Abstract

The generation of synthetic therapeutic gene vectors requires the coupling of DNA to transfer-promoting peptides including cellular receptor ligands, protein transduction domains, hydrophobic peptides for attachment to lipid membranes, nuclear localisation signals, cytoskeleton attachment motifs, nuclear matrix association elements and immune evasion moieties. Existing methods of peptide-DNA joining often interfere with transgene expression and, therefore, are inadequate for production of effective therapeutic vector complexes, particularly destined for gene delivery in the challenging environment in vivo. However, there is a natural mechanism for rigid coupling of polypeptides with DNA. Some bacterial and eukaryotic linear plasmids, adenoviruses and a number of bacteriophages including phi29 of Bacillus subtilis and PRD1 of Escherichia coli use terminal proteins covalently bound to 5' DNA ends to prime replication.
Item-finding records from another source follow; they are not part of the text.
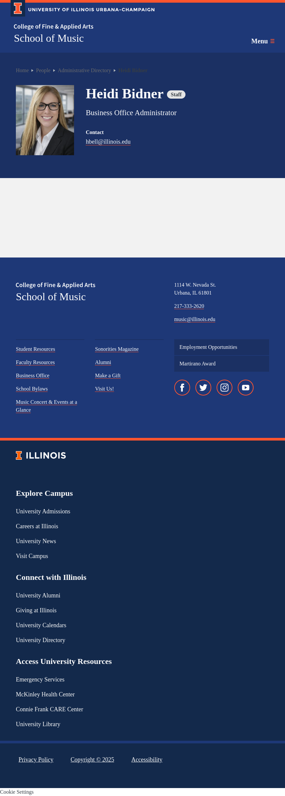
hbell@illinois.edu (108, 141)
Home (22, 70)
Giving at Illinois (36, 610)
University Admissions (43, 511)
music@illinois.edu (195, 319)
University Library (38, 724)
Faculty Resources (35, 362)
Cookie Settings (17, 792)
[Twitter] (203, 388)
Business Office (32, 376)
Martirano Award (198, 364)
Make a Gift (107, 376)
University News (36, 541)
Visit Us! (104, 389)
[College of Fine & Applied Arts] (80, 27)
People (43, 70)
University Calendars (41, 625)
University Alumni (38, 595)
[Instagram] (224, 388)
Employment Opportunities (208, 347)
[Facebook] (182, 388)
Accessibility (146, 760)
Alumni (103, 362)
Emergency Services (40, 680)
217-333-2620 (189, 306)
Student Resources (35, 349)
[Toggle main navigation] (262, 41)
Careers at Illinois (37, 526)
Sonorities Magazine (117, 349)
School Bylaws (32, 389)
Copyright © (92, 760)
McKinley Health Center (45, 694)
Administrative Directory (84, 70)
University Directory (40, 640)
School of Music (49, 38)
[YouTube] (246, 388)
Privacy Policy (36, 760)
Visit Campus (32, 556)
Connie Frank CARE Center (49, 709)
Inverted terminal DNA repeats, normally short DNA sequences, contain all the sequences required in cis for the covalent coupling reaction. The complex of the terminal protein, DNA polymerase and some known auxiliary proteins supplies sufficient trans-functions, thus enabling simple linking of the terminal proteins to DNA in vitro. We hypothesise that chimeric fusion proteins, constructed on the basis of terminal proteins of adenoviruses, linear plasmids or bacteriophages with protein-primed replication, can on the one hand retain the ability to bind covalently 5' DNA termini in conditions established previously for protein-primed replication in vitro, and on the other hand confer gene transfer facilitating properties and enhanced longevity of efficient transgene expression. Terminal localisation of the chimeric proteins can ensure that they do not interfere with transgene transcription. At the same time a covalent bond between polypeptide and DNA can provide rigid coupling ensuring their stable association en route to nuclei. Bound to 5'-ends of the delivered DNA, terminal protein-based chimeras could also protect the vector DNA from 5'-3' and possibly 3'-5' exonuclease attack, thus limiting its intracellular degradation and increasing longevity of transgene expression. Our hypothesis can be tested by measuring the gene transfer efficiency of the novel complexes containing linear DNA fragments with covalently linked multifunctional chimeric terminal proteins, using previously described synthetic gene vectors as standards.